The author uses a simile to describe a new and unnamed object as “a shiny thing that makes a noise like a bee”. Here, the simile allows the reader to comprehensively imagine the object being pointed out. The comparison to a buzzing bee provides a concrete and sensory reference point. The simile highlights the sense of wonder and discovery in a world that is “so recent”. It shows that many things are still unnamed and are defined by their resemblance to familiar things.

Examples of Hyperbole in literature


“The Adventures of Huckleberry Finn” by Mark Twain

“I reckon I got to light out for the Territory ahead of the rest, because Aunt Sally she’s going to adopt me and sivilize me, and I can’t stand it. I been there before.”

In the passage, Huckleberry Finn exaggerates his aversion to being “sivilized” (civilized) by his Aunt Sally. He claims that he “can’t stand it” and must flee to the Territory to escape her attempts to reform him. The hyperbole emphasizes Huck’s strong desire for freedom and his resistance to conform to societal norms.


“The Catcher in the Rye” by J.D. Salinger

“I’m the most terrific liar you ever saw in your life. It’s awful. If I’m on my way to the store to buy a magazine, even, and somebody asks me where I’m going, I’m liable to say I’m going to the opera. It’s terrible.”

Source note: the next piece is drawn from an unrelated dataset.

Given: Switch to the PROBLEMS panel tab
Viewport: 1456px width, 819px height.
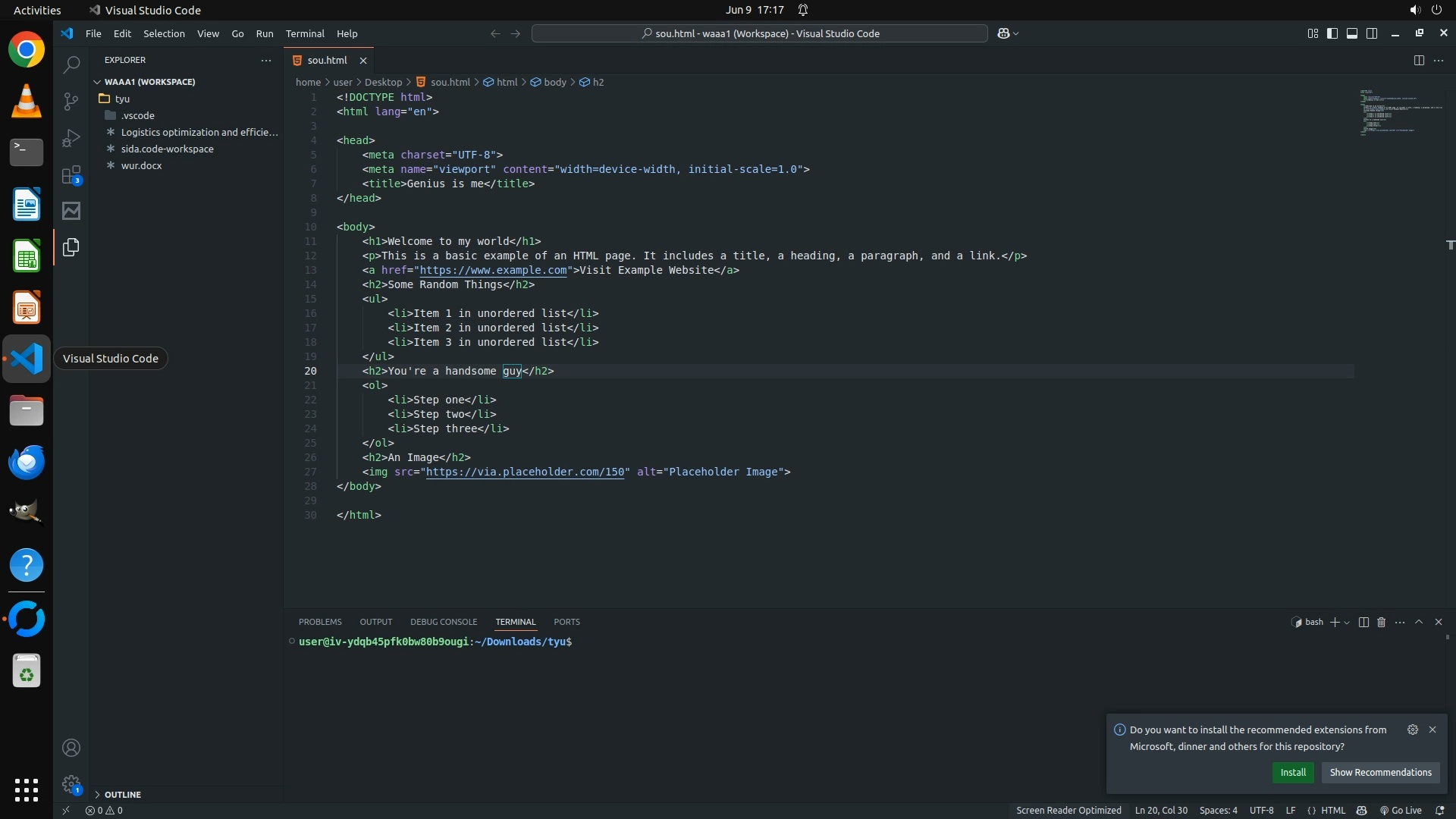Looking at the screenshot, I should [320, 622].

Here, the protagonist Holden Caulfield uses hyperbole to describe his tendency to lie. He claims to be “the most terrific liar you ever saw in your life”, which is an exaggerated sentence. He by stating that he might say he’s going to the opera when he’s simply going to buy a magazine, emphasizes his compulsive lying and his difficulty in being honest, even in trivial situations.


“To Kill a Mockingbird” by Harper Lee

“A day was twenty-four hours long but seemed longer. There was no hurry, for there was nowhere to go, nothing to buy and no money to buy it with, nothing to see outside the boundaries of Maycomb County.

Here, the narrator while using hyperbole describes the slow pace of life in Maycomb County. She exaggerates the length of a day and describes it “seemed longer” than twenty four hours. The hyperbole stresses the monotony and lack of excitement in the town, where there was “nowhere to go” and “nothing to buy”. The exaggeration highlights the isolated and uneventful nature of life in Maycomb.

Simile Vs Hyperbole
Simile Vs Hyperbole

Types of Similes

  1. Direct similes explicitly use “like” or “as” in comparison. E.g. “My love is like a red rose”.
  2. Implied similes don’t use those terms but imply comparison between elements. E.g. “Her eyes, stars under the midnight moon”.
  3. Compound similes use two or more comparative phrases when describing the same thing. E.g. “He runs like lightning and smooth as flowing silk”.

Importance of Similes

  1. Similes add color through descriptive comparisons.
  2. They link the unfamiliar to the familiar. This helps in understanding.
  3. Similes engage the reader’s imagination vividly.
  4. Comparisons make writing less abstract. It’s more tangible.
  5. Similes articulate subtle messages succinctly.

Importance of Hyperbole

  1. Hyperbole underscores points through deliberate extremes.
  2. Exaggeration adds humor, wit and drama.
  3. It hooks the reader’s attention with unexpected overstatement.
  4. Hyperbole conveys complexity succinctly through distortion.

In short, similes and hyperbole offer tools to highlight meanings. Similes compare unlike things descriptively. Hyperboles exaggerate reality for effect. When used skillfully, both devices can crystallize messages creatively. Add eloquence. And provoke introspection through surprise.